◆ **What you should do**
The result should be an exact copy of only the lines from the one holding "How do I perform: Click the 目录" through the last line of the data below, please, without pictures.
Input data Start Marker
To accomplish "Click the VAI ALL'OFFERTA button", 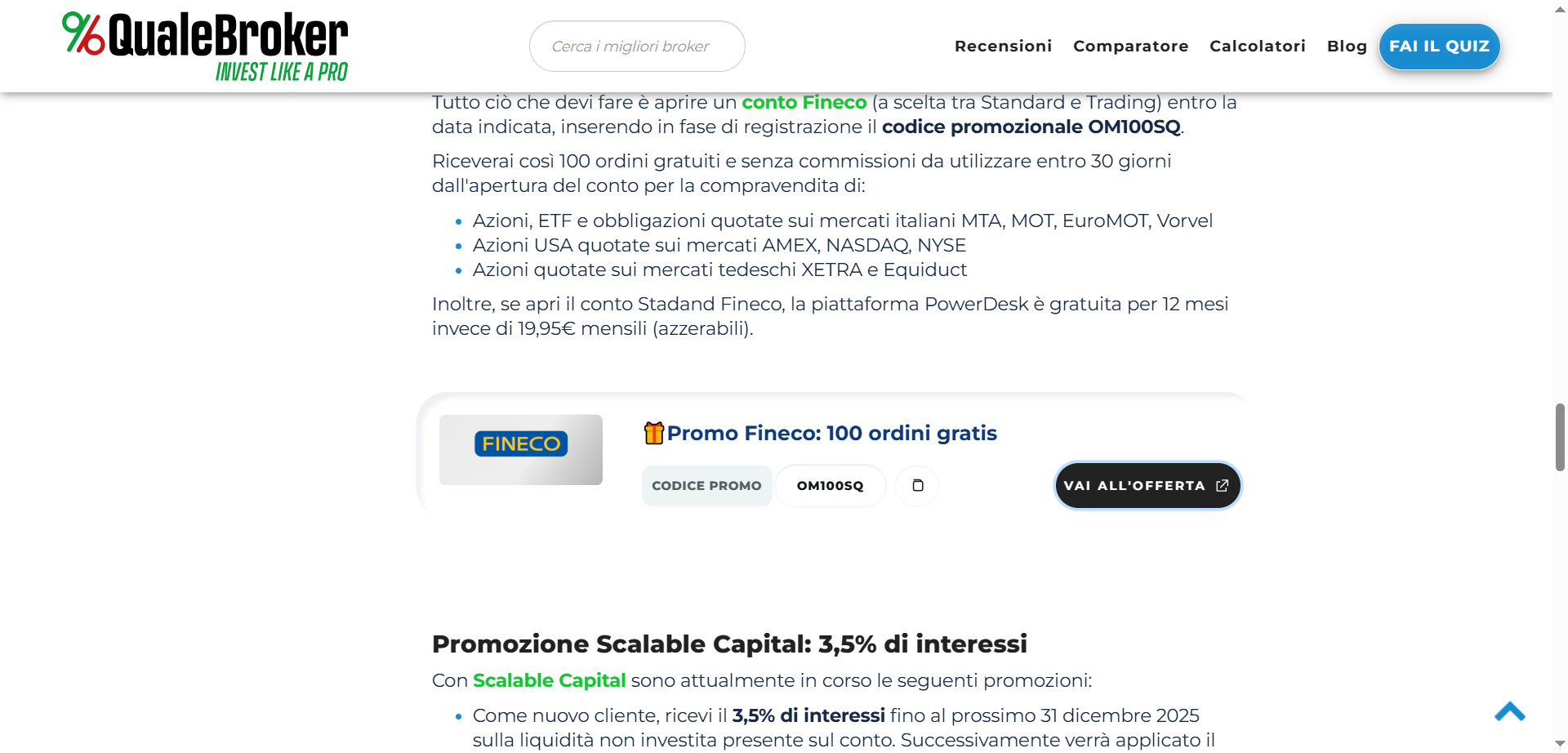I will 1147,486.
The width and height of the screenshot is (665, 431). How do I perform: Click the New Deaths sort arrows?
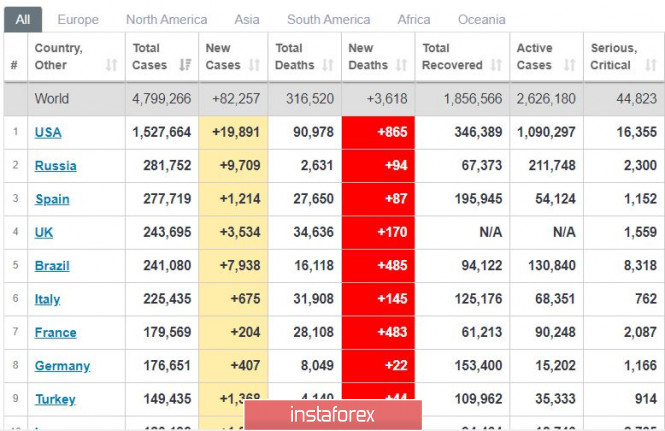(x=400, y=66)
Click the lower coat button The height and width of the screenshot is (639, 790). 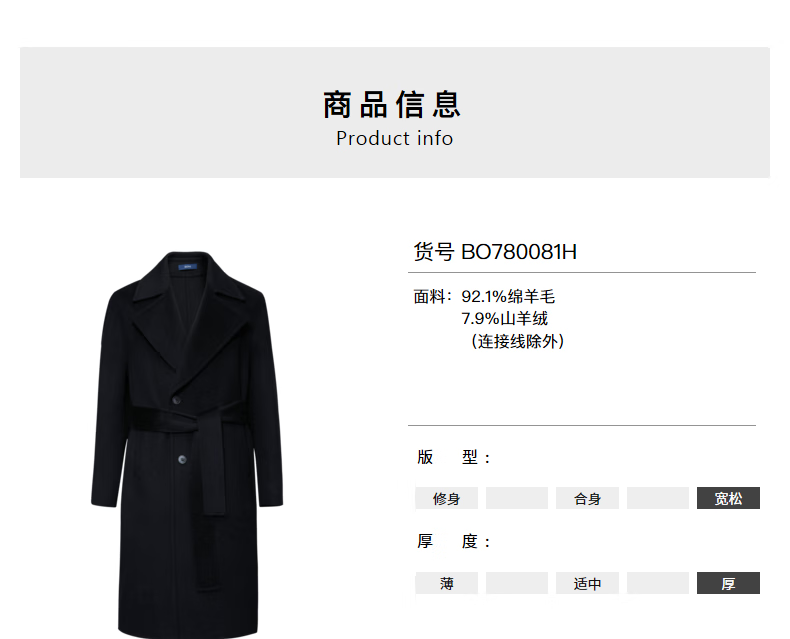[182, 460]
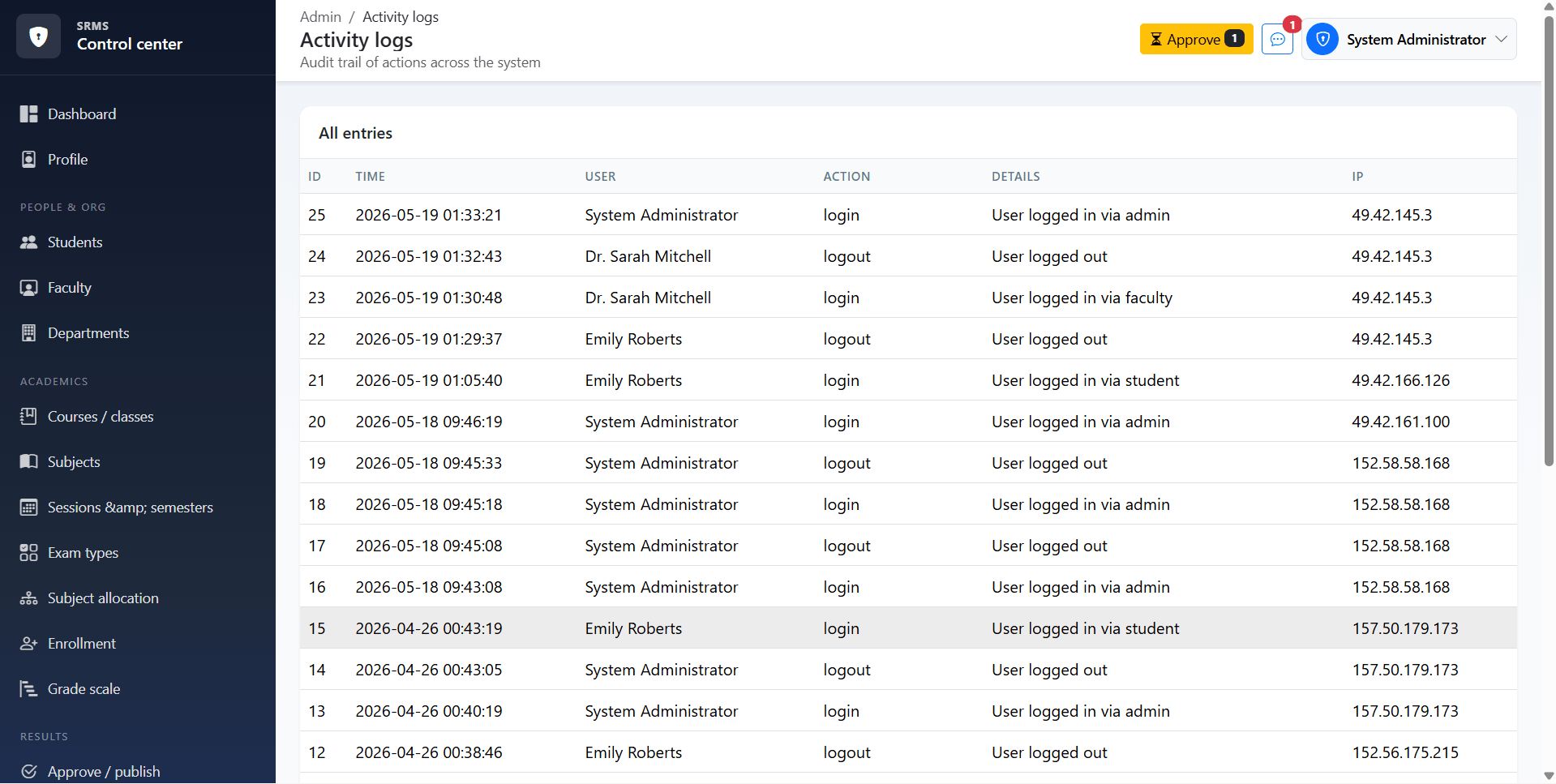
Task: Click the yellow Approve button
Action: (x=1196, y=39)
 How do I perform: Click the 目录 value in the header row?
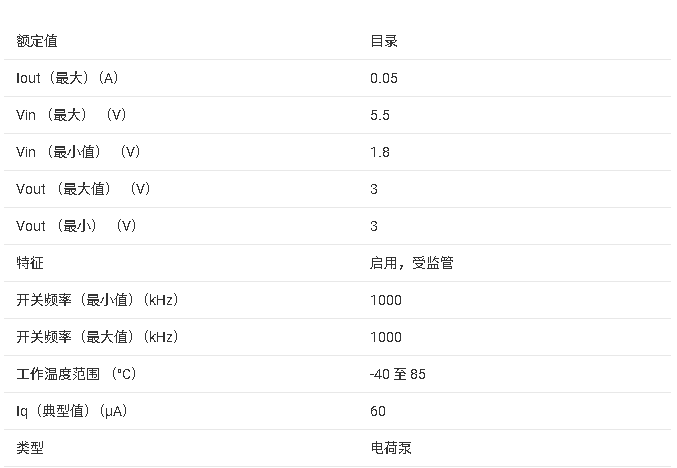(384, 41)
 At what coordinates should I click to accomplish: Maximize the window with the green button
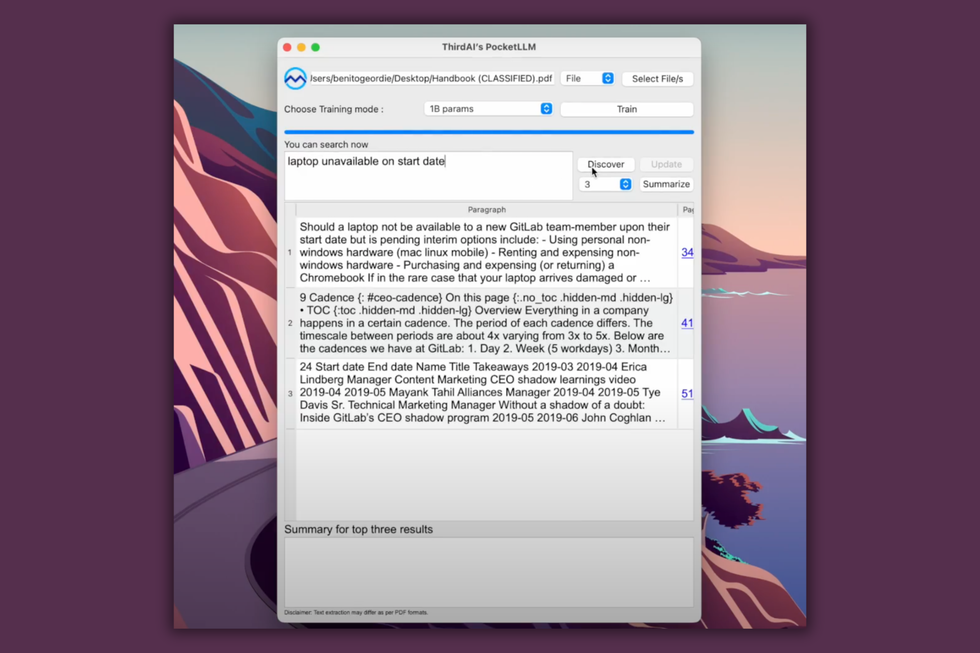[315, 47]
Input data End Marker
◆ **Task response**
 How do I perform: Click the 目录 value in the header row?
(384, 41)
 At what coordinates should I click to accomplish: Maximize the window with the green button
[315, 47]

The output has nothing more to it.